Pulau Kelapa – Hujan tidak turun, namun air laut naik dengan ganas. Sejak Senin pagi, rob merayap masuk ke pemukiman warga di RT 001/03, Kelurahan Pulau Kelapa. Air yang awalnya hanya menggenangi halaman, perlahan naik hingga masuk ke dalam rumah, membawa kepanikan dan luka bagi para penghuninya. Di tengah kekacauan itu, sebuah aksi heroik menggema, menunjukkan bahwa pahlawan seringkali muncul dari seragam oranye.
Suhendri, Koordinator PPSU Kelurahan Pulau Kelapa, sedang memimpin anggotanya untuk memindahkan barang-barang warga ke tempat yang lebih aman. Suara tangis seorang bayi yang memecah keheningan sontak membuat semua orang berhenti sejenak. Tangis itu berasal dari dalam sebuah rumah yang ketinggiannya sudah mencapai perut orang dewasa.
“Ada bayi di dalam! Ibunya panik, tidak bisa menggendongnya sambil menyelamatkan barang lain,” teriak seorang warga.
Tanpa pikir panjang, dua anggota PPSU langsung menerobos genangan air yang keruh dan dingin. Mereka berjalan tertatih-tatih, meraba-raba dinding rumah untuk menemukan sumber tangis. Di dalam kamar tidur, mereka menemukan seorang ibu yang sudah sangat cemas sambil memegang bayinya yang menangis kencang.
Dengan sigap mengambil bayi itu dari pelukan sang ibu, membelai lembut punggungnya untuk menenangkannya. Sementara itu, Budi membantu si ibu berjalan keluar dari kamar yang semakin terendam. Di tengah air yang setinggi dada, Anwar menggendong bayi itu dengan hati-hati, seperti menyelamatkan harta yang paling berharga. Sesampainya di luar, tangis bayi itu perlahan mereda, seolah tahu bahwa ia kini berada di tangan yang aman.

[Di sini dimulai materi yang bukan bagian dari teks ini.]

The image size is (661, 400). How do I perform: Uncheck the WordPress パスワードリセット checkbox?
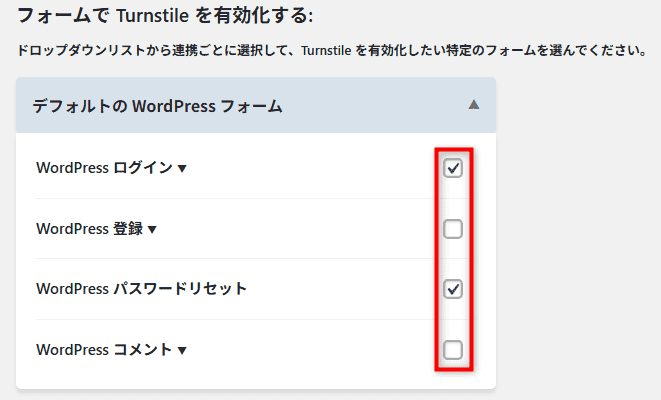coord(453,289)
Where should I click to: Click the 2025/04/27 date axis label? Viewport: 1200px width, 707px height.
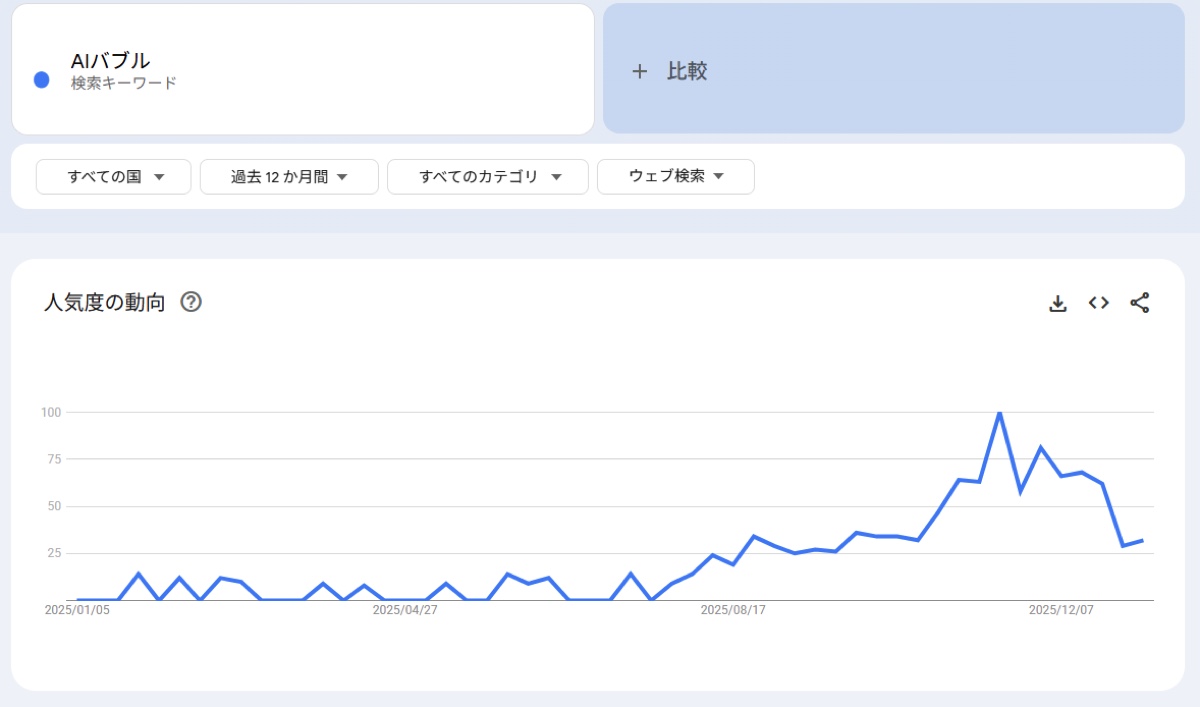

Aksi penyelamatan itu menjadi secercah harapan di pagi yang kelabu. Namun, di balik drama itu, Suhendri melihat penderitaan yang lebih luas. Ia menceritakan, setelah air mulai surut, pemandangan yang tersisa adalah puing-puing kehidupan warga yang porak-poranda.
“Banyak sekali alat elektronik warga, terutama kulkas, yang korslet karena terendam air. Semua perabotan, kasur, perlengkapan rumah tangga, basah kuyup dan tidak bisa diselamatkan,” kata Suhendri dengan mata berkaca-kaca.
Bencana itu tidak hanya membawa air, tetapi juga sampah dan kotoran. Setelah air laut surut, sisa-sisa lumpur dan tumpukan sampah yang sebelumnya meluap dari saluran IPAL bercampur dengan limbah rumah tangga, memenuhi halaman dan jalan setapak. Bau yang tak sedap pun menyebar, menambah derita warga.
Tugas PPSU pun belum selesai. Setelah menjadi penyelamat, mereka kembali mengenakan sarung tangan dan membawa sapu, sekop, serta gerobak. Mereka membersihkan sisa-sisa kekacauan yang ditinggalkan rob, memulihkan wajah kampung yang sempat lumpuh oleh air laut.
Dua anggota PPSU yang baru saja menyelamatkan seorang bayi, kini berdiri berdampingan dengan rekan-rekannya, menyapu lumpur dan sampah dengan tekad yang sama—melayani masyarakat, di saat mereka paling membutuhkan.